Nobody has cracked it yet. :)

"ZakenNayo"?

[22:05:45.734] [AUTH] Decoding authorization key...
[22:05:45.734] [AUTH] Authorization key validated
[22:05:45.750] [AUTH] Verifying authorization database....
[22:05:45.750] [AUTH] Authorization database verified
[22:05:45.750] [AUTH] Sending authorization request...
[22:05:45.968] [AUTH] Authorization passed
[22:05:48.609] -- Error: Enter CD-Key
[22:05:48.609] -- Error: Enter home channel
[22:05:48.609] -- Error: Enter password
[22:05:48.609] -- Error: Enter username

/shrug

Swapped a few jz and jnz's~

Falcon[anti-yL]


dxoigmn

You could create something like bnls with authentication and encrypt the stream using RSA.  If this has nothing to do with a bot, then you could do the same thing but  with the critical functions server-side.

iago

Storing critical functions on a server will slow you down.  In fact, why don't you store the entire program online? Just make the bot a series of encrypted calls to the server?

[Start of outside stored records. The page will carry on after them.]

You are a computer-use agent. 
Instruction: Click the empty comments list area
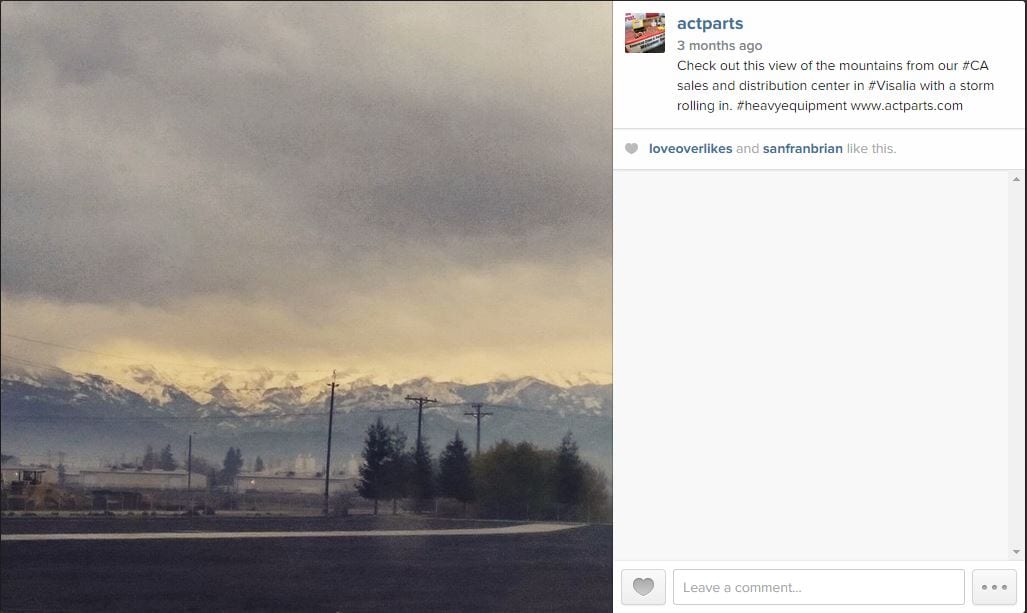pyautogui.click(x=812, y=365)
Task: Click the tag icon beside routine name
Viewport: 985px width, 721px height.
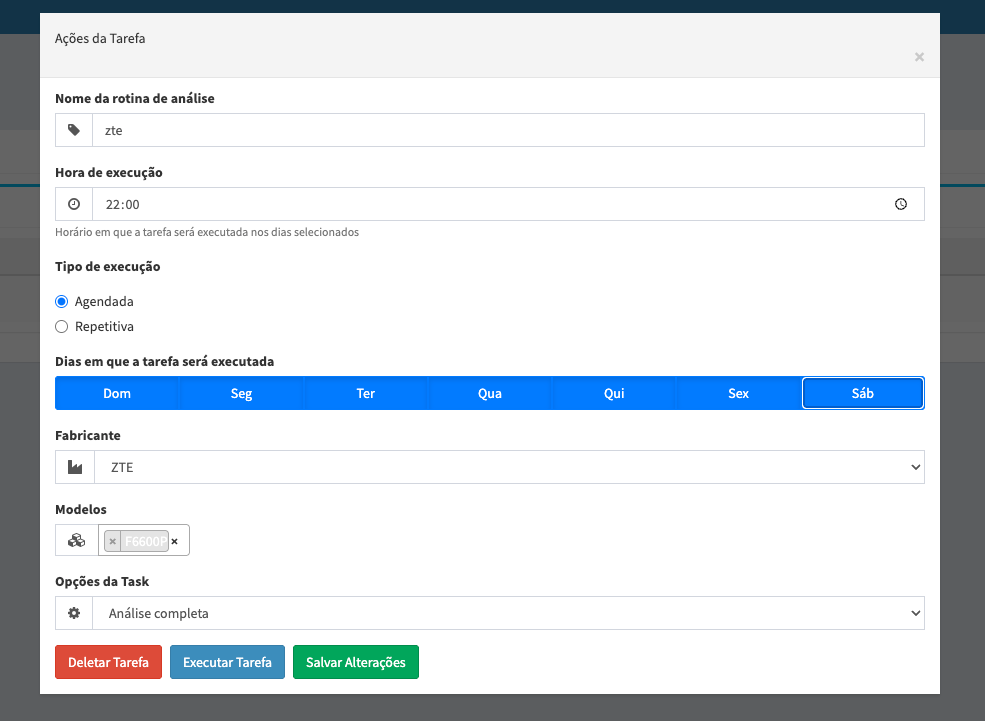Action: (x=74, y=130)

What is stopping somebody from breaking the authentication, and using your server for themselves, though?  If you are using an encrypted stream, the client still has the ability to decrypt and use it, so that decryption code can be taken.
This'll make an interesting test for broken AV:
QuoteX5O!P%@AP[4\PZX54(P^)7CC)7}$EICAR-STANDARD-ANTIVIRUS-TEST-FILE!$H+H*


Kp

Quote from: iago on December 14, 2004, 09:48 AMStoring critical functions on a server will slow you down.  In fact, why don't you store the entire program online? Just make the bot a series of encrypted calls to the server?

What is stopping somebody from breaking the authentication, and using your server for themselves, though?  If you are using an encrypted stream, the client still has the ability to decrypt and use it, so that decryption code can be taken.

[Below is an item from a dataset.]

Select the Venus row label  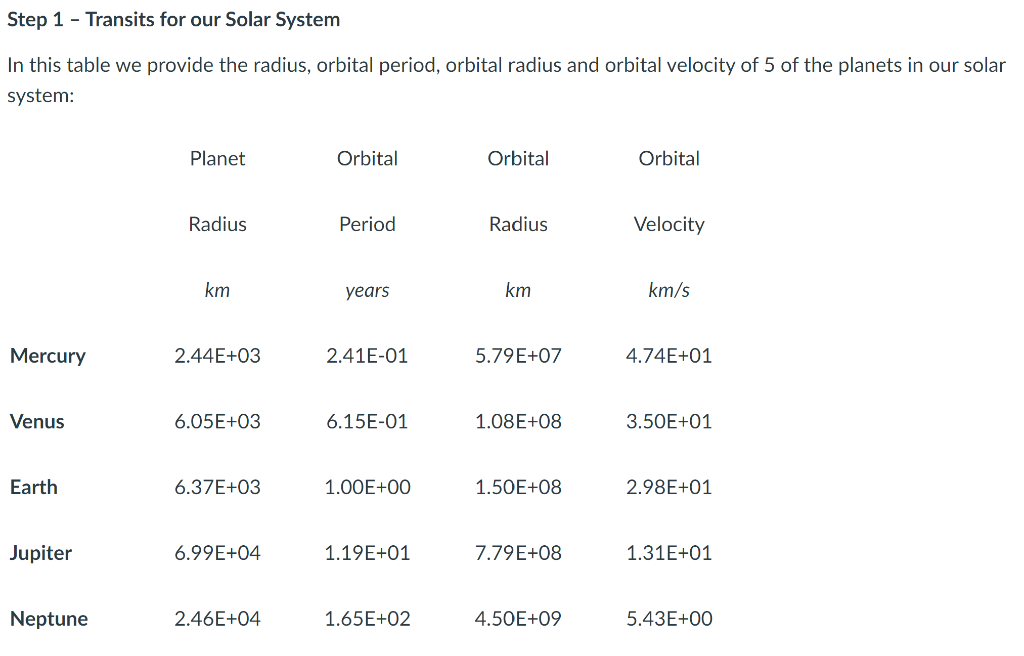click(x=37, y=421)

Ah, but if each client has its own unique authentication to the server, you can revoke individual clients when you realize what they're doing (similar to how CDkeys can be revoked from battle.net if they're caught causing too much trouble).  Incidentally, I agree with your implication that this is taking it to an extreme.
[19:20:23] (BotNet) <[vL]Kp> Any idiot can make a bot with CSB, and many do!

dxoigmn

Quote from: iago on December 14, 2004, 09:48 AM
Storing critical functions on a server will slow you down.  In fact, why don't you store the entire program online? Just make the bot a series of encrypted calls to the server?

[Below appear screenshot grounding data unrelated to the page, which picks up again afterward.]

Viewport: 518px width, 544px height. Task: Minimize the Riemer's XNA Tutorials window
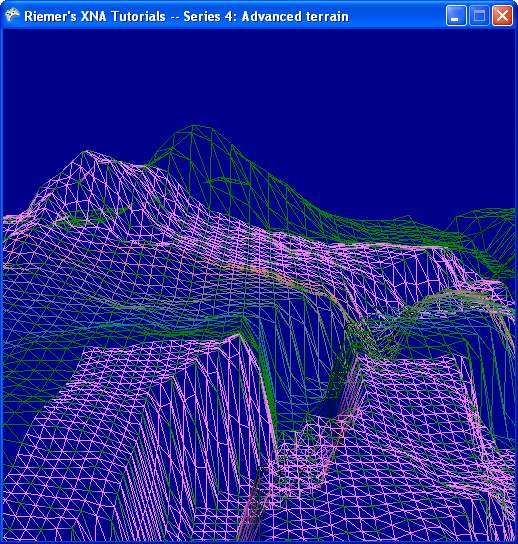[x=456, y=16]
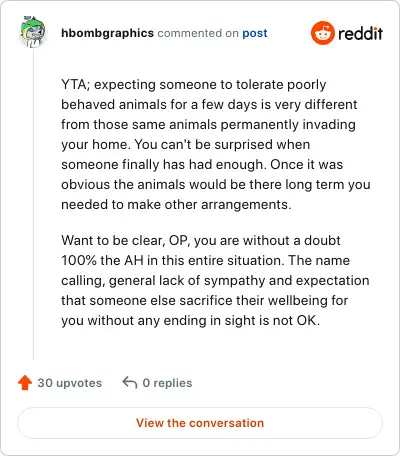Viewport: 400px width, 456px height.
Task: Click the "commented on" gray text
Action: [198, 33]
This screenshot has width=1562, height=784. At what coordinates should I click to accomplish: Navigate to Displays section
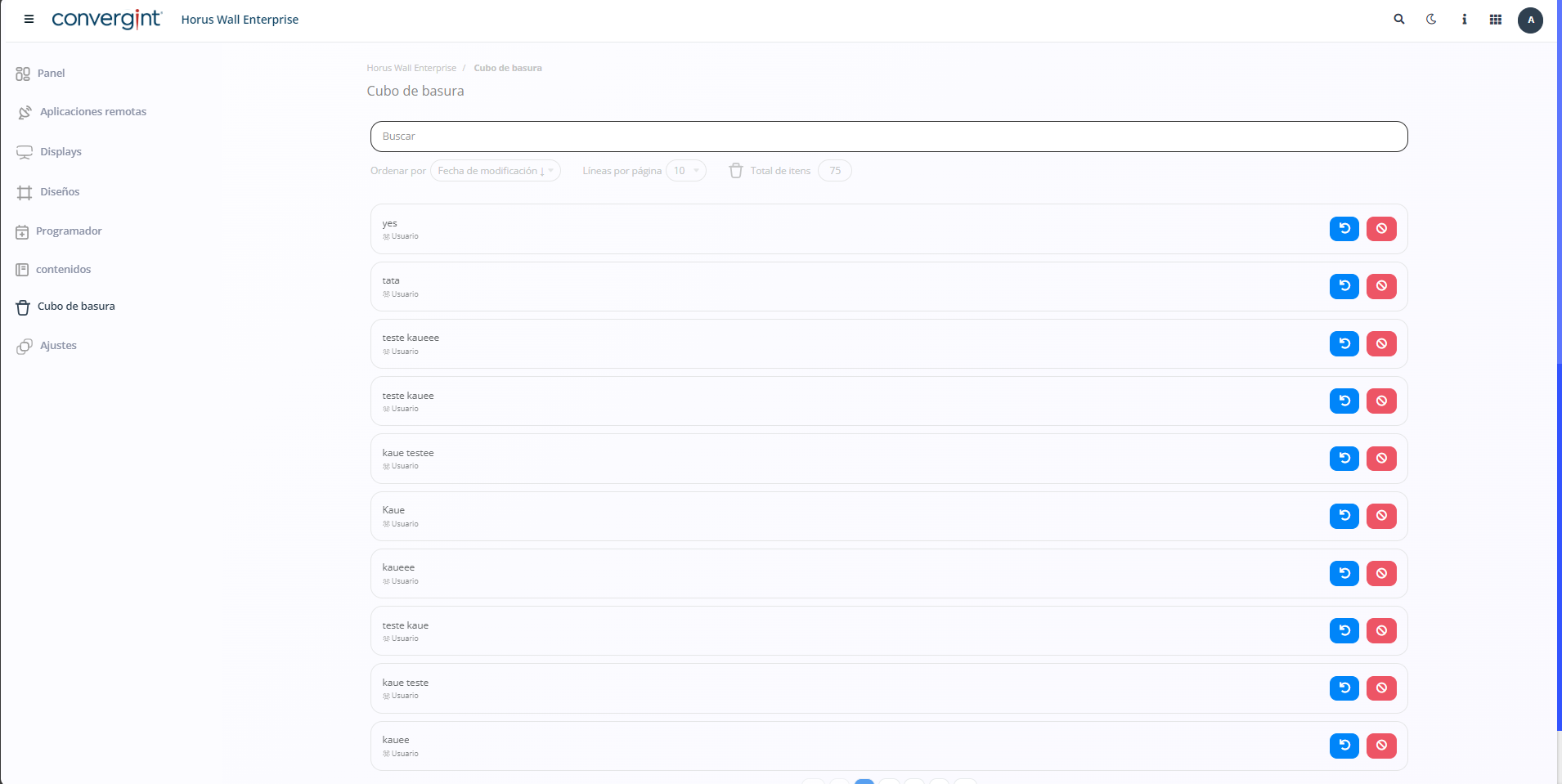tap(61, 152)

Depends on the application I suppose.  But is a worthwhile and difficult measure to get past without alerting the creator someone is trying to break their application.  This thread reminds of what when MousePad and the Javascript dude (forgot is name, he attached a javascript engine to D2) had this neeto encryption that they thought couldn't be broken and eventually it did.